• _WHAT IS REQUIRED_
Rewrite the records from the line with "Identify the location of create" through the end of the records, swapping "location" for "position" and leaving everything else the same.
──────
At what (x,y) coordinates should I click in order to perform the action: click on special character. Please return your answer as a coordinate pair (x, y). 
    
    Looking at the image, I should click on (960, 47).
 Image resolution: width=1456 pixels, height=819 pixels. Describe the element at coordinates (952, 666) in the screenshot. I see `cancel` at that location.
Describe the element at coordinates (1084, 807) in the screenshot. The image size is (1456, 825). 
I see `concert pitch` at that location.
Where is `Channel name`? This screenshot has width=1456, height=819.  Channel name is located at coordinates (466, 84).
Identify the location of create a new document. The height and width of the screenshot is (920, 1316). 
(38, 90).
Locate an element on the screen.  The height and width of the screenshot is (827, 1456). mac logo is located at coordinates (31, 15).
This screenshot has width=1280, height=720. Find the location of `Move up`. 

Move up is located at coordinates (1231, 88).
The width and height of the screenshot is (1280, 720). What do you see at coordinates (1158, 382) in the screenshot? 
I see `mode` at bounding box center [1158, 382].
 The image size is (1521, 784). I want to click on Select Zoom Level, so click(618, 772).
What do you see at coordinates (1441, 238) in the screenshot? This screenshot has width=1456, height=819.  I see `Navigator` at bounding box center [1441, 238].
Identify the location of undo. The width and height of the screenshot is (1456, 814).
──────
• _PROBLEM SOLUTION_
Identify the position of create a new document. The height and width of the screenshot is (920, 1316). 
(38, 90).
Locate an element on the screen.  The height and width of the screenshot is (827, 1456). mac logo is located at coordinates (31, 15).
This screenshot has width=1280, height=720. Find the position of `Move up`. 

Move up is located at coordinates (1231, 88).
The width and height of the screenshot is (1280, 720). What do you see at coordinates (1158, 382) in the screenshot? 
I see `mode` at bounding box center [1158, 382].
 The image size is (1521, 784). I want to click on Select Zoom Level, so click(618, 772).
What do you see at coordinates (1441, 238) in the screenshot? This screenshot has width=1456, height=819.  I see `Navigator` at bounding box center [1441, 238].
Identify the position of undo. The width and height of the screenshot is (1456, 814).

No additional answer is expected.